**Directions**
Update the stretch of the meeting summary from "Mr R Tshukudu, HOD: Education, Mpumalanga, disclosed" through "maintenance of schools.", replacing "the letter" with "the memorandum".

**Text block**
Ms N Nkamba, Chief Director: Treasury, Mpumalanga, did not dispute the information that National Treasury tabled to the Committee. He acknowledged that his department caused the problem itself because it had only focused on one year (2008/09) and not on the outer years. In order to rectify this, the Provincial Treasury had written a memorandum to the Mpumalanga Education Department, advising them that when they planned for the 2009/2010 and 2010/2011 financial years, they should include the amounts of R75, 439 million and R119, 906 million respectively.

Mr R Tshukudu, HOD: Education, Mpumalanga, disclosed that they were still waiting for the letter from the Provincial Treasury.

Mr H Nevhutelu, Senior Manager: Treasury, Limpopo, stated that the figures provided by National Treasury were “by and large correct”. He accepted that the Limpopo Education Department fell short in its budget allocations. On a positive note, he indicated that for the first time, the Department had set aside money for the maintenance of schools.

Mr S Cachalia, MEC: Education, Limpopo, agreed with the figures presented by National Treasury. He highlighted that the Limpopo Education Department had developed its own capacity, and would therefore be in a position to overspend on infrastructure projects.

An official from the North West Provincial Treasury stated that the province fell in the category of provinces that had allocated more money than what National Treasury stipulated for infrastructure.

Mr M Robertson (ANC, Eastern Cape) speculated whether the problems were related to a lack of capacity or bad management and planning.

**Supplied material**
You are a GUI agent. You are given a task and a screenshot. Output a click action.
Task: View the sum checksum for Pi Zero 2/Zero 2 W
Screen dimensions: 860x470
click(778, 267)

---

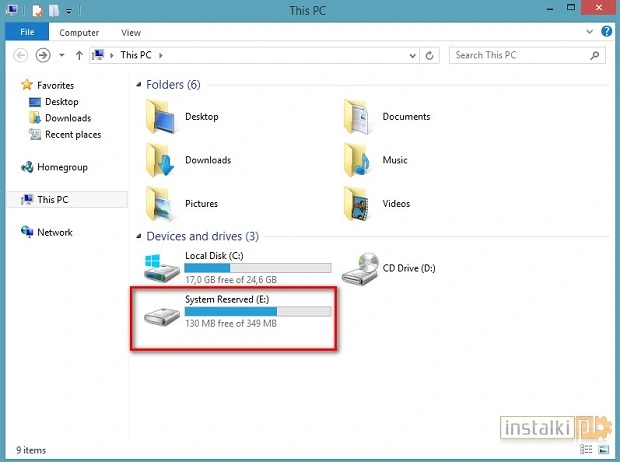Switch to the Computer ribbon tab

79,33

**Result for this exercise**
Mr R Tshukudu, HOD: Education, Mpumalanga, disclosed that they were still waiting for the memorandum from the Provincial Treasury.

Mr H Nevhutelu, Senior Manager: Treasury, Limpopo, stated that the figures provided by National Treasury were “by and large correct”. He accepted that the Limpopo Education Department fell short in its budget allocations. On a positive note, he indicated that for the first time, the Department had set aside money for the maintenance of schools.